Die geplanten Verschärfungen im Umweltstrafrecht betreffen nicht nur abstrakte Rechtskonzepte, sondern bringen konkrete Zahlen und Sanktionen mit sich. Die EU-Richtlinie gegen Umweltkriminalität umfasst 20 Umweltstraftatbestände und sieht Freiheitsstrafen bis zu 10 Jahren Haft vor (Stand: 2024)*. Diese europäische Vorgabe bildet den Rahmen für die nationale Gesetzgebung.

Ermittlungszahlen

Bereits vor diesen Verschärfungen wurden in Deutschland regelmäßig Ermittlungsverfahren wegen Umweltstraftaten mit Bezug zur Land- und Forstwirtschaft geführt. Im Zeitraum 2015–2023 registrierten die Behörden pro Jahr zwischen 1.400 und 2.200 entsprechende Verfahren (Stand: Bericht 2024)*.

Höhe der Strafen

Der deutsche Referentenentwurf vom 17. Oktober 2025 geht über die EU-Vorgaben hinaus und sieht erhebliche Sanktionsverschärfungen vor. Neben erhöhten Höchststrafen für Umweltstraftaten werden neue Delikte eingeführt, darunter Geldbußen bis 40 Mio. Euro gegen Unternehmen (Stand: 17.10.2025)*. Diese Summen stellen eine erhebliche Steigerung der wirtschaftlichen Risiken für land- und forstwirtschaftliche Betriebe dar.

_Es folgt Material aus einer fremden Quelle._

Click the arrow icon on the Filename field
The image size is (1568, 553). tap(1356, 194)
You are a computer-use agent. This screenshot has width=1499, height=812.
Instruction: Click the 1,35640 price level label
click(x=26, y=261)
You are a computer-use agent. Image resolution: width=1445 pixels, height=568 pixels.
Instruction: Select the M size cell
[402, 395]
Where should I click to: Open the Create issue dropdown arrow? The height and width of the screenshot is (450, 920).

Ein zentraler Streitpunkt ist die Definition des Ökosystem-Begriffs. Nach dem BMJ-Referentenentwurf wird ein Ökosystem als "ökologisch bedeutendes, komplexes, dynamisches Wirkungsgefüge von Pflanzen-, Tier- und Mikroorganismengemeinschaften und ihrer abiotischen Umwelt in einer funktionellen Einheit" definiert (Stand: Okt. 2025)*.

Der DIHK bemängelt in seiner Stellungnahme vom 24. Oktober 2025 die unklare Formulierung der Eignungsdelikte und fordert präzisere Begriffe (Stand: 24.10.2025)*.

Jahr Thema / Wert Einheit / Bedeutung Quelle
2015–2023 Ermittlungsverfahren Land-/Forstwirtschaft 1.400–2.200 pro Jahr Statistisches Bundesamt (Stand: Bericht 2024)
2024 EU-Richtlinie Umweltstraftatbestände 20 Tatbestände, bis 10 Jahre Haft EU-Richtlinie (Stand: 2024)
Okt. 2025 Referentenentwurf Geldbußen Bis 40 Mio. Euro für Unternehmen BMJ-Entwurf (Stand: 17.10.2025)
Okt. 2025 Definition Ökosystem Juristische Neudefinition BMJ-Entwurf (Stand: Okt. 2025)

Auswirkungen für Land- und Forstwirtschaft

Die geplanten Verschärfungen im Umweltstrafrecht könnten nach Einschätzung der betroffenen Verbände weitreichende praktische Konsequenzen für die Land- und Forstwirtschaft haben. AGDW – Die Waldeigentümer und die Familienbetriebe Land und Forst befürchten, dass normale Bewirtschaftungstätigkeiten unter Generalverdacht geraten und die Versorgungssicherheit mit Nahrungsmitteln und Rohstoffen beeinträchtigt wird.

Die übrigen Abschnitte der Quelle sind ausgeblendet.